Environmental Engineering Reference
In-Depth Information
6. Energy self-sufficiency:
a biorefinery plant should have the aim to run in a sustainable
way: all the energy requirements of the several biomass conversion processes should be
internally supplied by the production of heat and electricity from combustion of residues.
For instance, in a lignocellulosic ethanol plant, lignin, after separation from cellulose and
hemicellulose, can be burnt to provide the heat and electricity required by the plant.
However, direct external fossil energy inputs are allowed if they ensure economic
benefits to the system and do not unduly burden the overall GHG and energy balances.
7. Wasteminimization:
solid, liquid and gaseous wastes released by a biorefinery should be
minimized. This target can be achieved in two ways: using the different biomass
components for producing a wide spectrum of multiple products, or setting up “bio-
clusters”, where material flow exchanges among different plants are promoted in order to
transform a downstream residue of a plant into an upstream raw material for another plant.

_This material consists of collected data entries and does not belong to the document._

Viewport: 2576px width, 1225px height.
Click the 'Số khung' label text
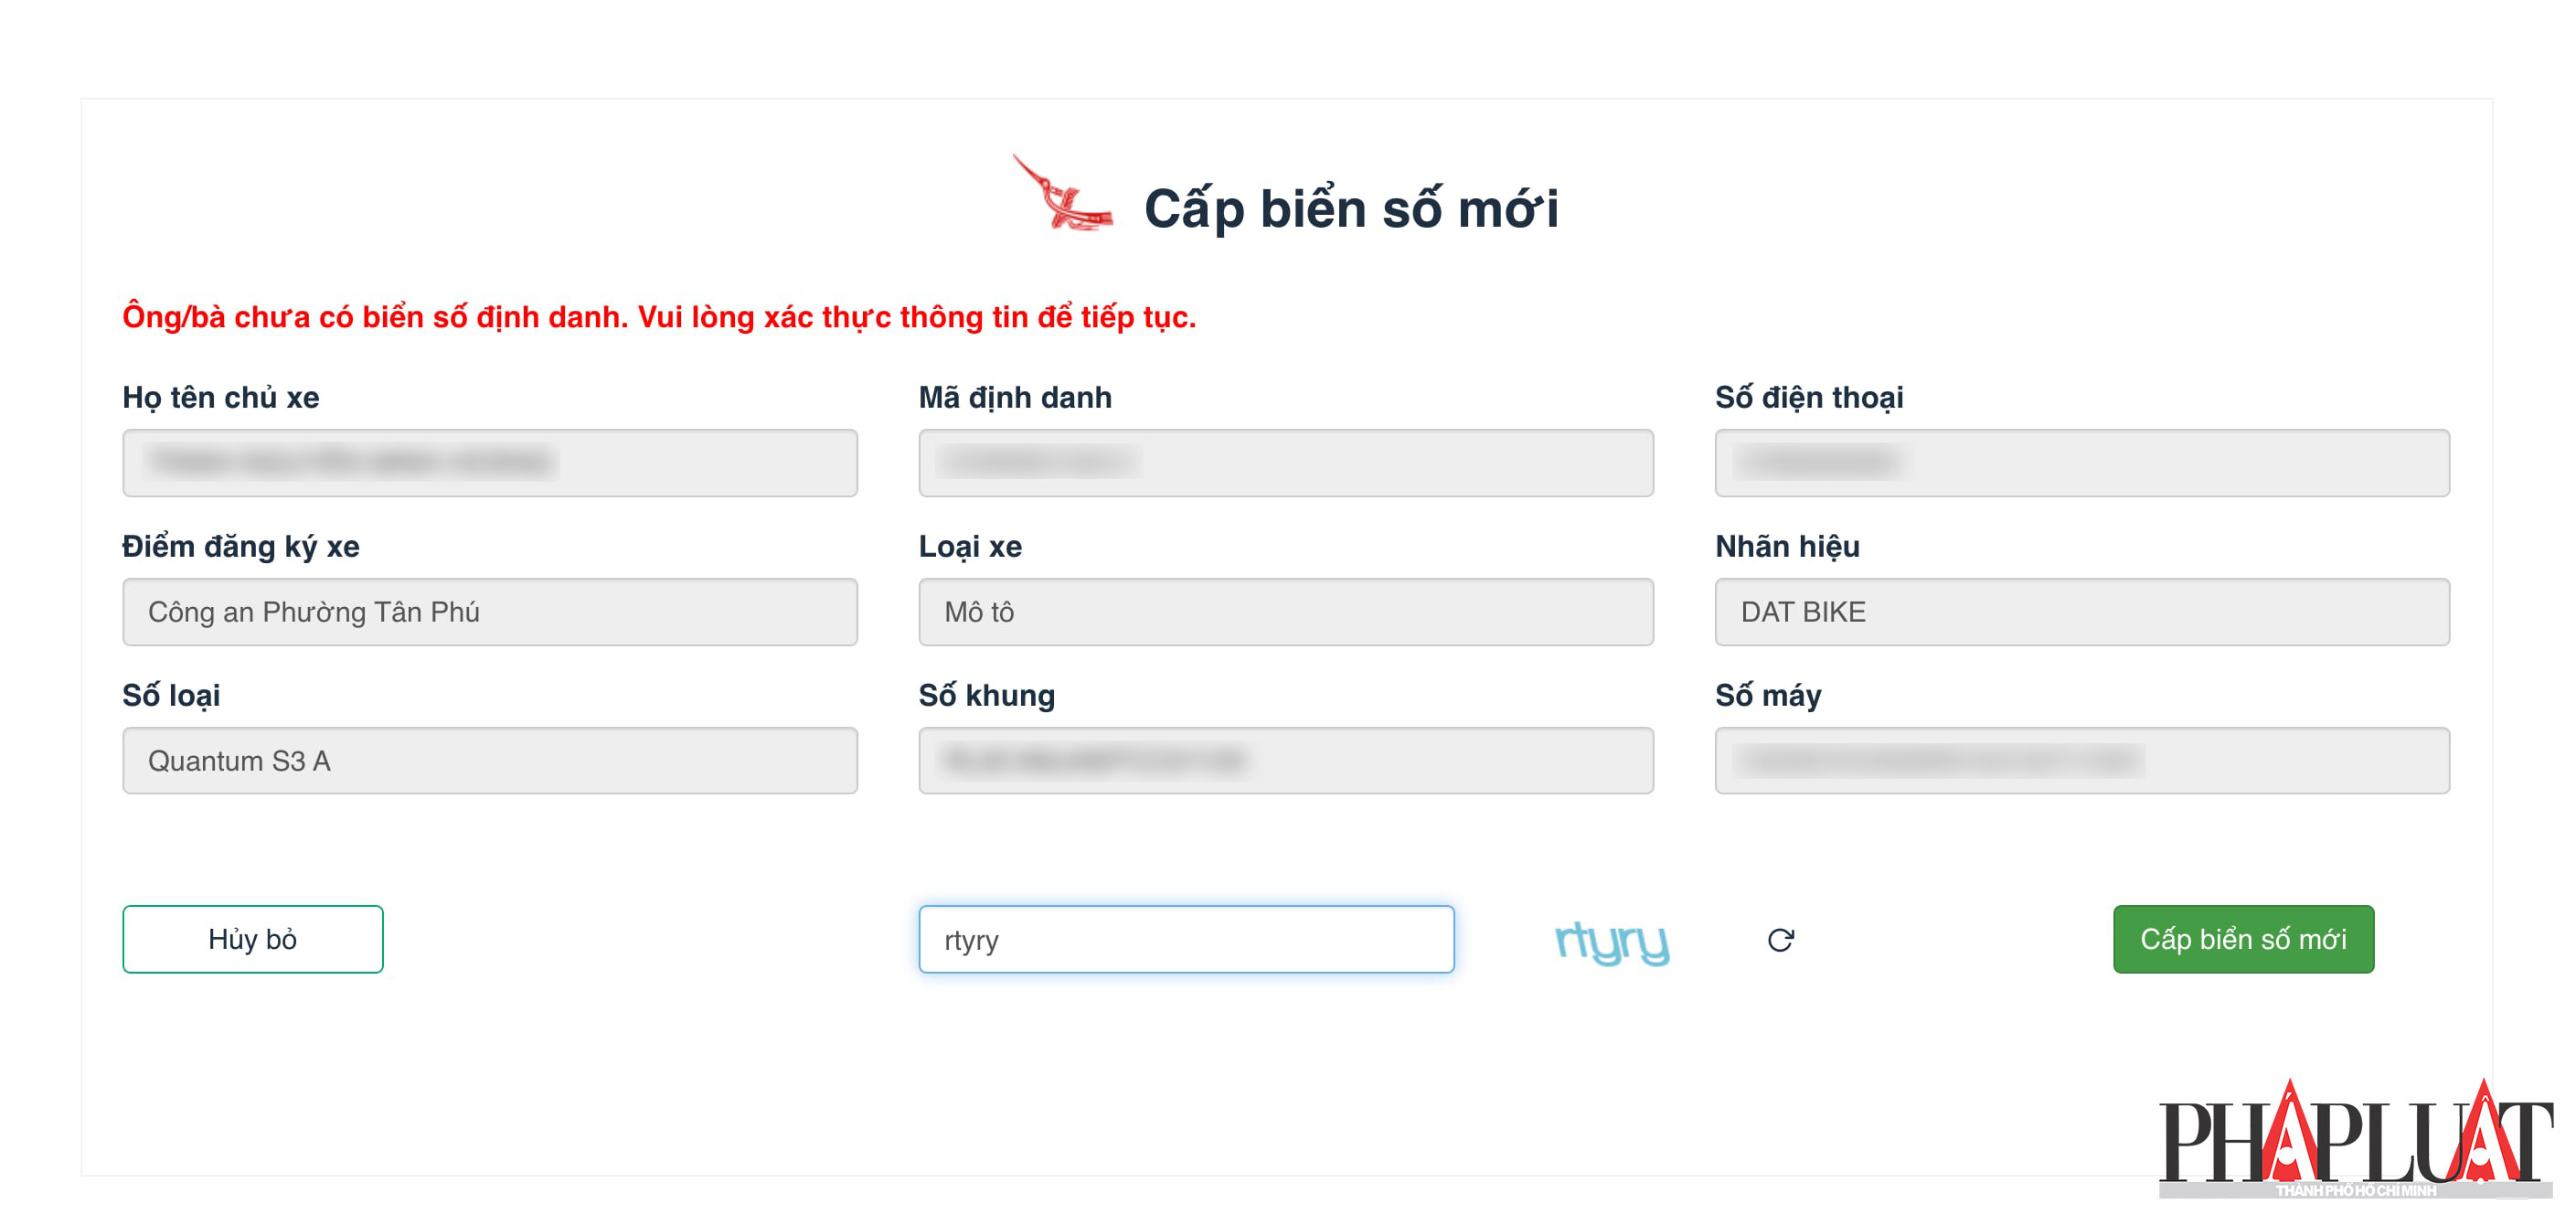[x=986, y=696]
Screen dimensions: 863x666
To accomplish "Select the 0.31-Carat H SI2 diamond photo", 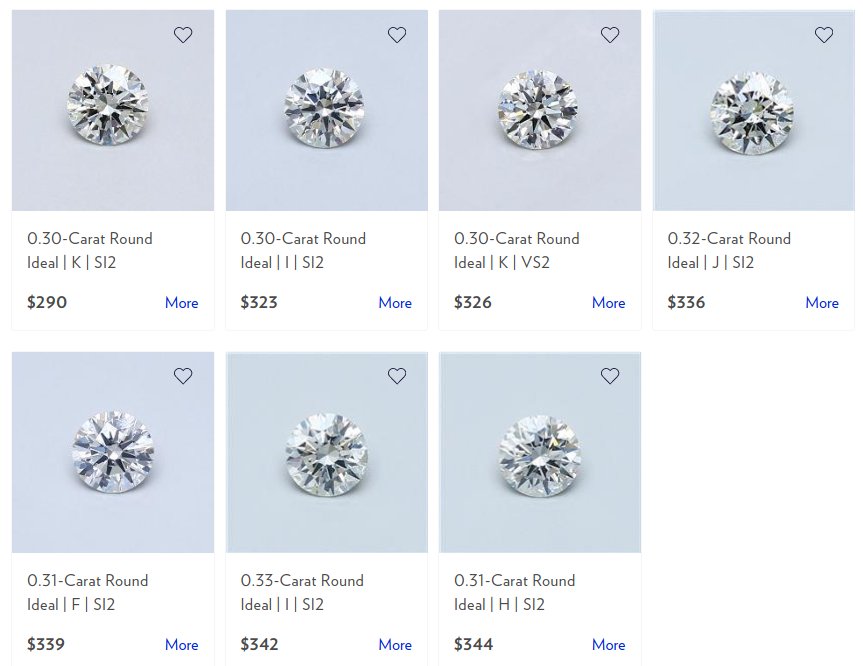I will [540, 452].

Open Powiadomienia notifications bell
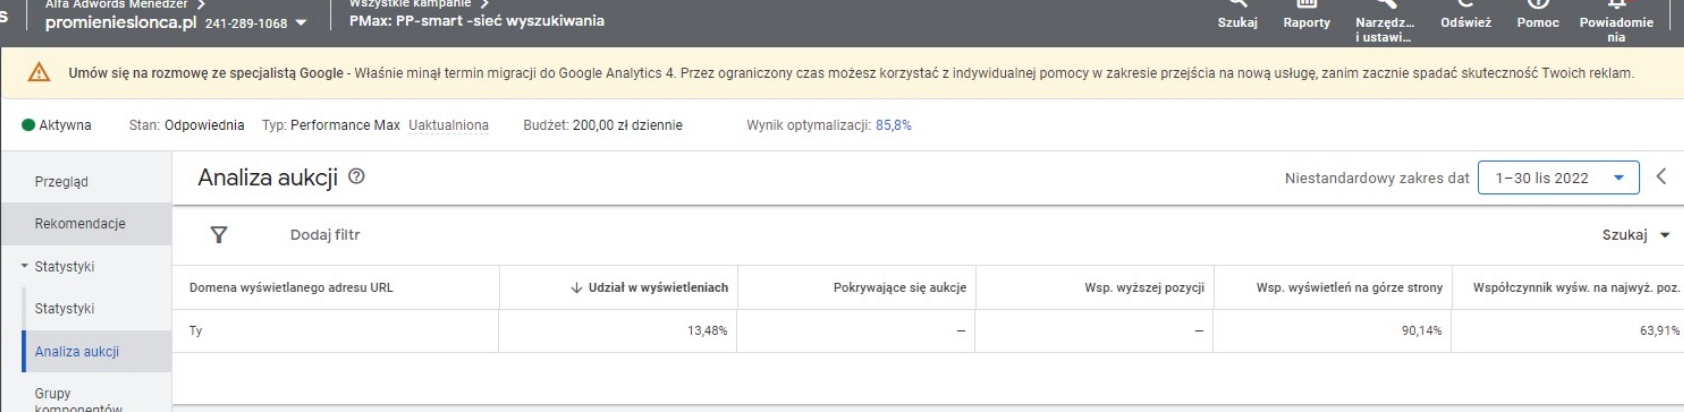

2.3. Fossils vs. Biomass as Raw Materials
The structure of biorefinery raw materials is totally different from that on which the
current oil refinery is based. Crude oil is a mixture of many different organic hydrocarbon
compounds (based on C and H) while biomass is made of different compounds (with a large
abundance of O and ashes). The first step of oil refinery is to remove water and impurities,
then distill the crude oil into its various fractions as gasoline, diesel fuel, kerosene, lubricating
oils and asphalts. Then, these fractions can be chemically changed further into various
industrial chemicals and final products.
Unlike petroleum, biomass composition is not homogeneous, because the biomass
feedstocks might be made of grains, wood, grasses, biological wastes and so on, and the
elemental composition is a mixture of C, H and O (plus other minor components such as N, S
and other mineral compounds). This biomass compositional variety is both an advantage and
a disadvantage. An advantage is that biorefineries can make more classes of products that can
petroleum refineries and can rely on a wider range of raw materials. A disadvantage is that a
relatively larger range of processing technologies is needed, and most of these technologies
are still at a pre-commercial stage (Dale and Kim, 2006).

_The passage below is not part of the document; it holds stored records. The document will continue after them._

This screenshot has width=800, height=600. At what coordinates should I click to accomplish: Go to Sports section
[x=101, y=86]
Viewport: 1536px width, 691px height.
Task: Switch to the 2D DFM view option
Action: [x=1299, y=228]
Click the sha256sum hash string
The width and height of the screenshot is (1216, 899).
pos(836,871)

In order to be used for production of biofuels and chemicals, biomass needs to be
depolymerized and deoxygenated. Deoxygenation is required because the presence of O in
biofuels reduces the heat content of molecules and usually gives them high polarity, which
hinders blending with existing fossil fuels (Lange, 2007). Chemical applications may require
much less deoxygenation, since the presence of O often provides valuable physical and
chemical properties to the product.
The main benefits which can be related to an extensive deployment of biorefinery in
replace of oil refinery are based on the supply of renewable biomass. In fact, if this is
managed with sustainable practices, biomass has a closed carbon cycle: its use release to the
atmosphere almost the same amount of CO
2
that was captured during the photosynthetic
process. Furthermore, unlike fossil resources, biomass resources are locally available for
many countries and their provision, together with an implementation and development of
biorefinery industries, will create a large number of jobs, especially in rural areas. Therefore,
biorefinery technologies should be compact and suitable for local installations.